Now that we have our terraform code, let's see how we can use conftest to check it against our bucket encryption policy.
Create a policy
directory, and add this file:
policy/s3-encryption.rego
package main
encryption[config] {
input.resource_changes[_].change.after.server_side_encryption_configuration = config
}
deny[msg] {
encryption[[]]
msg = "S3 bucket encryption settings must be specified."
}
This is a trivial policy which looks at the changes terraform is going to make,
and alerts us if there are any resources where
server_side_encryption_configuration
is empty.
You can find more information about writing policies in the OPA documentation.
Conftest works by scanning the JSON output from terraform plan
, which we can
create like this:
terraform plan -out=plan.save
terraform show -json ./plan.save > plan.json
Now that we have our plan.json
file, we can run conftest like this:
conftest test plan.json
conftest looks for policies in the
policy
directory by default. You can specify a different directory with the--policy/-p
command-line option.
You should see output like this:
FAIL - plan.json - S3 bucket encryption settings must be specified.
1 test, 0 passed, 0 warnings, 1 failure, 0 exceptions
If you copy the server_side_encryption_configuration
stanza into the cleartext bucket definition, and regenerate the plan.json
file, the conftest output should change to:
1 test, 1 passed, 0 warnings, 0 failures, 0 exceptions
Although we've used terraform in this example, to keep it simple, Kubernetes lends itself particularly well to this kind of approach. As well as finding out what your IaC code says about how your infrastructure should be set up, the kubernetes API enables extensive introspection. So, you can scan a kubernetes cluster and find out exactly what is actually running, and how it's configured.
Tools like Sonobuoy make this easier, allowing you to automatically run reports on the setup of your cluster and the code running on it.
This is a huge topic, and I've barely scratched the surface with this article.
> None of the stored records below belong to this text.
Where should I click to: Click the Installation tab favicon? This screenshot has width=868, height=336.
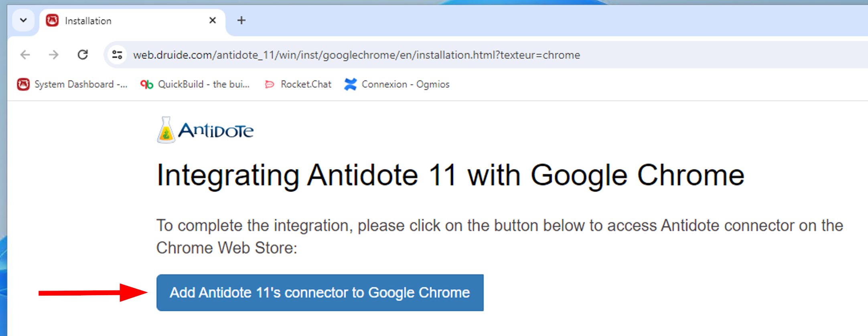pyautogui.click(x=52, y=20)
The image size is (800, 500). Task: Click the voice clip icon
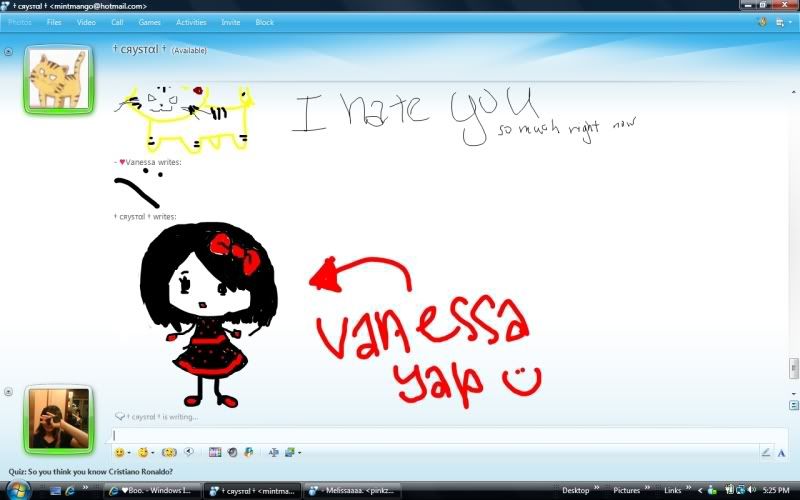(188, 453)
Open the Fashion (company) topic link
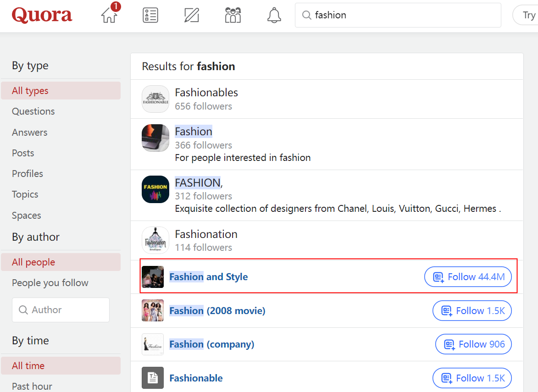538x392 pixels. (x=211, y=344)
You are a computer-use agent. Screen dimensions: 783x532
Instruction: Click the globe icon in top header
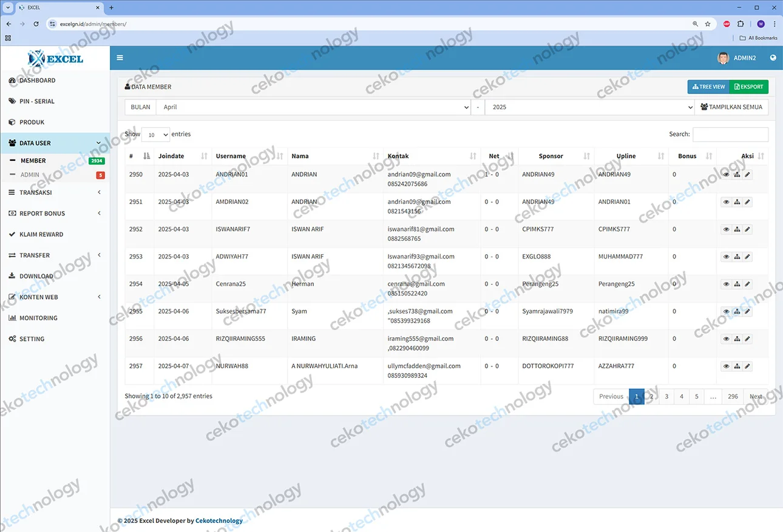click(773, 58)
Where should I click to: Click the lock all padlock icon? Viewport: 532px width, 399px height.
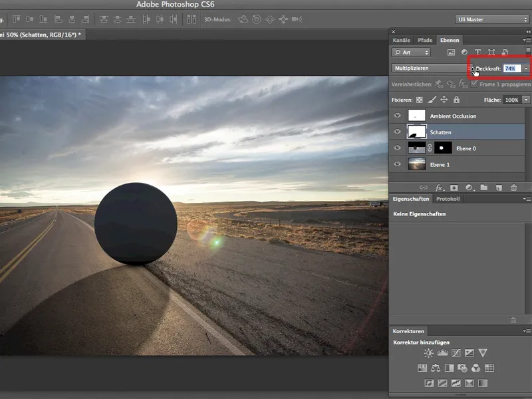tap(457, 100)
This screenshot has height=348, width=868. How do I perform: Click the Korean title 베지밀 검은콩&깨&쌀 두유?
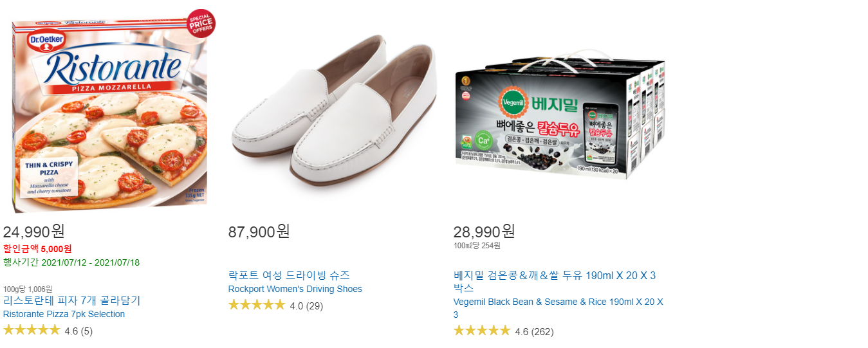click(555, 282)
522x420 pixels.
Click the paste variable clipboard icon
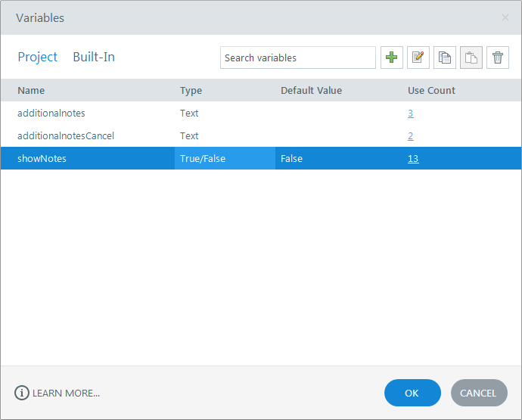click(x=471, y=58)
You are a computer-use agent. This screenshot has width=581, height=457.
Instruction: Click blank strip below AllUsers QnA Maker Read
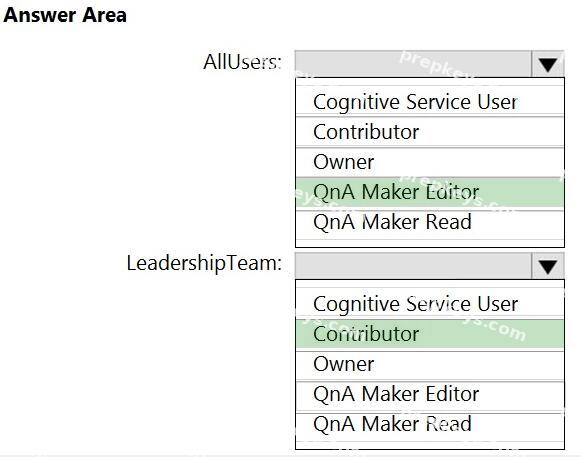coord(430,244)
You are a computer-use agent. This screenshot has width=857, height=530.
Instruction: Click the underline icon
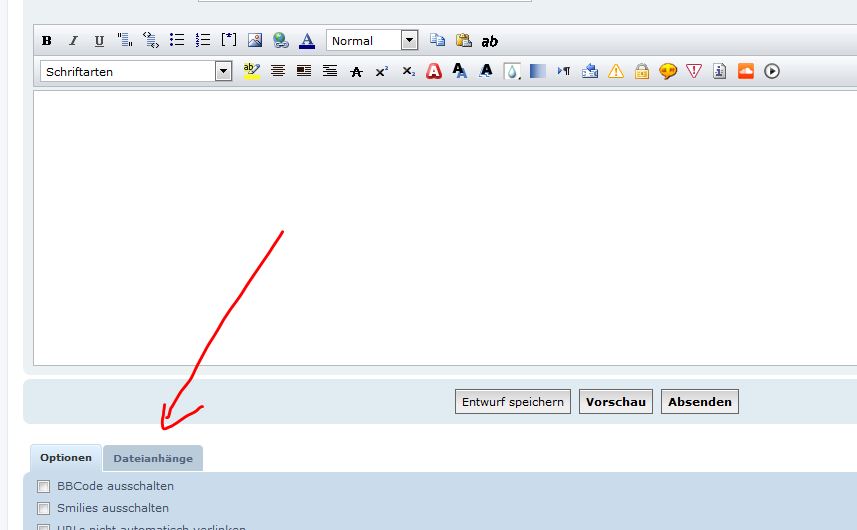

But I hope I've shown you some of the tools and techniques available to allow you to apply some of the same testing rigor to your IaC code and configuration that you already apply to developing your application code.
Testing infrastructure code has some challenges, but by taking a layered approach, using a combination of techniques at different points in your infrastructure development lifecycle, you can gain a lot of confidence in your setup, and minimise the risk of later changes introducing errors or vulnerabilities.